* [Direction]
Copy the text on directional drilling word for word, starting at "A system for" and ending after "the first direction for a first predetermined time interval.".

* [Selected text]
┌──
Various techniques are known in the art for improving performance of directional drilling operations using steerable drilling motors. See, for example, U.S. Pat. Nos. 6,802,378, 6,918,453, 7,096,979 and 7,810,584 all of which are issued to Haci et al. and U.S. Pat. No. 6,050,348 issued to Richarson et al. The techniques described in the foregoing patents include devices and methods for “rocking” the drill string during slide drilling and in some cases methods for changing from slide drilling to rotary drilling and back again, among other things.


SUMMARY

One aspect of the present disclosure relates to method for drilling a well. Such a method includes orienting a steerable drilling motor at a selected toolface angle. The steerable drilling motor is connected by a drill string to a surface drilling location. The drill string is automatically rotated at the surface location in a first direction for a first predetermined time interval.


A system for drilling a well according to another aspect of the present disclosure includes a steerable drilling motor disposed within a drill string extending into the well. A surface motor is arranged for rotating the drill string from the surface. A drill string rotation controller is in signal communication with the surface motor and is operable to cause the surface motor to rotate in a first direction and in a second direction opposite to the first direction. A timer functionally coupled to the drill string rotation controller. The timer is operable to cause rotation of the surface motor in the first direction for a first predetermined time interval.


A method for drilling a well according to another aspect of this disclosure includes orienting a steerable drilling motor at a selected toolface angle. The steerable drilling motor is connected by a drill string to a surface drilling location. The drill string at the surface location is rotated in a first direction until a first predetermined measured torque value is reached. Rotation of the drill string opposite to the first direction continues until a second predetermined measured torque value is reached. The first and second predetermined torque values are initially set by a model.
└──
* [Available data]
┌──
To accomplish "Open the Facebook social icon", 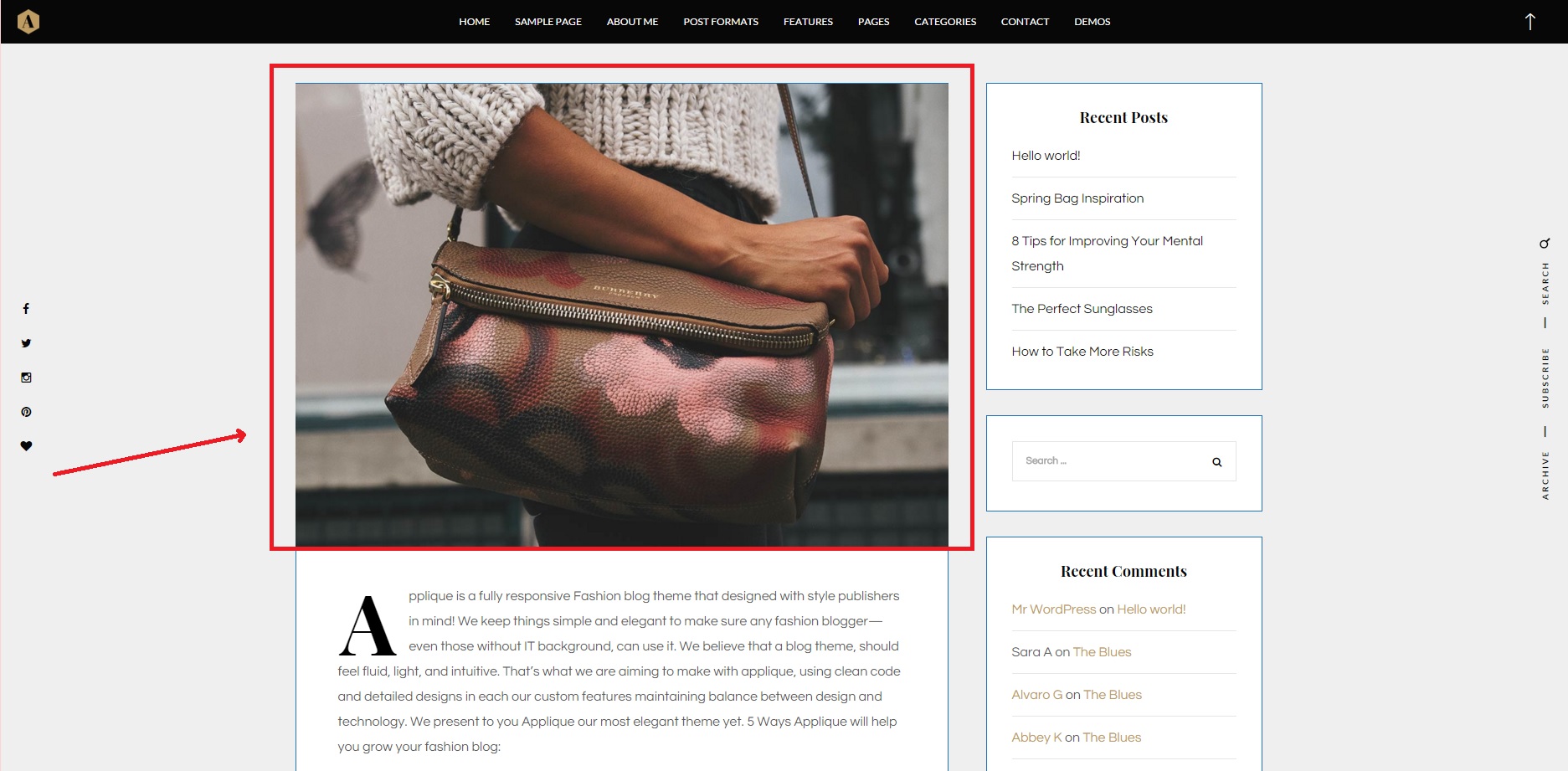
└──
* [Worked solution]
A system for drilling a well according to another aspect of the present disclosure includes a steerable drilling motor disposed within a drill string extending into the well. A surface motor is arranged for rotating the drill string from the surface. A drill string rotation controller is in signal communication with the surface motor and is operable to cause the surface motor to rotate in a first direction and in a second direction opposite to the first direction. A timer functionally coupled to the drill string rotation controller. The timer is operable to cause rotation of the surface motor in the first direction for a first predetermined time interval.